What makes the recent report key is that it considers “how easy or difficult it is for a local entrepreneur to open and run a small-to-medium size business when complying with relevant regulations”.

In particular, the measure mainly focused on 11 areas that are considered as fundamental in the lifecycle of a business: starting a business, dealing with construction permits, getting electricity, registering property, getting credit, protecting investors, paying taxes, trading across borders, enforcing contracts, resolving insolvency and employing workers.

Overall, the study indicated that of all the 15 countries assessed in the Southern African Development Community, an aspiring local entrepreneur faces more challenges than those faced in 11 other jurisdictions in the region — Madagascar, Tanzania, Mozambique, Lesotho, Swaziland, Namibia, Zambia, the Seychelles, Botswana, South Africa and Mauritius.

Only Malawi, Angola and the Democratic Republic of Congo are worse off than Zimbabwe.
A much more intimate look into some of the variables that are considered in simplifying the Doing Business environment seems to reveal that local officials are an inefficient lot.

For example, while the number of procedures in starting a business (nine) are broadly in line with those in the region, it is the time taken to process the documents that is disconcerting.

The responsible authorities in Zimbabwe take more than 90 days (or three months) — the worst in the region — while the most efficient economy, Madagascar, just takes about six days.

But even if one manages to clear this hurdle, operationalising the business is equally challenging, as there is a further time-consuming process involved in setting up a decent warehouse for operations.

Ideally, the processes involved would entail submitting all relevant documents and obtaining all necessary clearances, licences, permits and certificates. After submitting all required notifications and receiving all necessary inspections, obtaining utility connections for water, sewerage and a land telephone line becomes necessary.

Achieving this feat takes more than 496 days (more than a year) in Zimbabwe — again the worst in SADC.
This compares to the regional best performer, South Africa, where domestic investors only have to wait for 78 days to complete all the necessary processes.

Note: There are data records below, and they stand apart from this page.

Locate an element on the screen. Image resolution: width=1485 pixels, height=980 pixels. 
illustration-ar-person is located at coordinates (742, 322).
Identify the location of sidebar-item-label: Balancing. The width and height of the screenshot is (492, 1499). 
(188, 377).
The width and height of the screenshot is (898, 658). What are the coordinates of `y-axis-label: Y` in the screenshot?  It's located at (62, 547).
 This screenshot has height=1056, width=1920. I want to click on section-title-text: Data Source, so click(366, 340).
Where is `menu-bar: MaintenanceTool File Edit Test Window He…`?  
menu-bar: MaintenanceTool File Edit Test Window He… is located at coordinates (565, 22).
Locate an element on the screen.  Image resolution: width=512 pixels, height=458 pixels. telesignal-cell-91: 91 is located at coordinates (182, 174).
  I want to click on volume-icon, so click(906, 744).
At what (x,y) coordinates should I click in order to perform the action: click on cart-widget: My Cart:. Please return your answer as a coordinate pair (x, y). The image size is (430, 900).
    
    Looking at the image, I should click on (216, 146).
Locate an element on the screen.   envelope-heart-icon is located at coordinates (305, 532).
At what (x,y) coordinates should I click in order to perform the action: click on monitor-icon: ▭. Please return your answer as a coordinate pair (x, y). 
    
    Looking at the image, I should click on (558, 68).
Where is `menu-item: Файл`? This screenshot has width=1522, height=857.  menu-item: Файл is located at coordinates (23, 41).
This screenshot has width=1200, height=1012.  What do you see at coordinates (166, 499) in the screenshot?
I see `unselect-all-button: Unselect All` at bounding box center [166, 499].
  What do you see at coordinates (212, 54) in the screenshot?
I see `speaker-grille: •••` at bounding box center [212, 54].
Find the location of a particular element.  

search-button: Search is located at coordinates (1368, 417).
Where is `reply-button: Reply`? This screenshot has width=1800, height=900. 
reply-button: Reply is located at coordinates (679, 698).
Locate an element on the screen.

In view of all these material facts, it takes a budding local businessman a staggering 586 days to set up shop.
Even after such an energy-sapping process, the challenges of complying with the demands of the local taxman, the Zimbabwe Revenue Authority, are formidable.

For an ideal Doing Business environment, tax rates and procedure have to be simple.
“In economies where it is more difficult and costly to pay taxes, larger shares of economic activity end up in the informal sector — where businesses pay no taxes at all,” suggests the report.

It is hard to imagine that Zimbabwe is a country that is desperately trying to convince the small-to-medium scale sector to join the mainstream economy, for the local businessman has to make more than 79 payments per year to Zimra.

In South Africa — the best regional performer — only seven payments suffice.
It is even worse for those that intend to either export or import, for the costs are prohibitive, to say the least.
In all these two aspects, Zimbabwe is the worst in SADC.

Exporting a container of goods takes more than 53 days at a purse-bursting cost of US$3 766 per container, while importing takes more 71 days at a cost of US$5 660 per container.

Considering that it takes 10 days to either import or export for an ordinary business in Mauritius at a cost of US$675 per container, it becomes clear that something has to be done to improve the local business environment.

It doesn’t cost a fortune to simplify all these procedures and to become efficient in delivering set goals.
Government, the Ministry of Industry and Commerce in particular, should shift from mere sloganeering about the results-based management system, which is a key component of Zim-Asset, and set measurable goals meant to reform the business environment.

If it is so difficult for local entrepreneurs to regularise their operations by complying with local legislation, what about the foreign investors?
All these are hygiene issues that can be easily attended to without unnecessarily resorting to the refrain of referring to our economic status.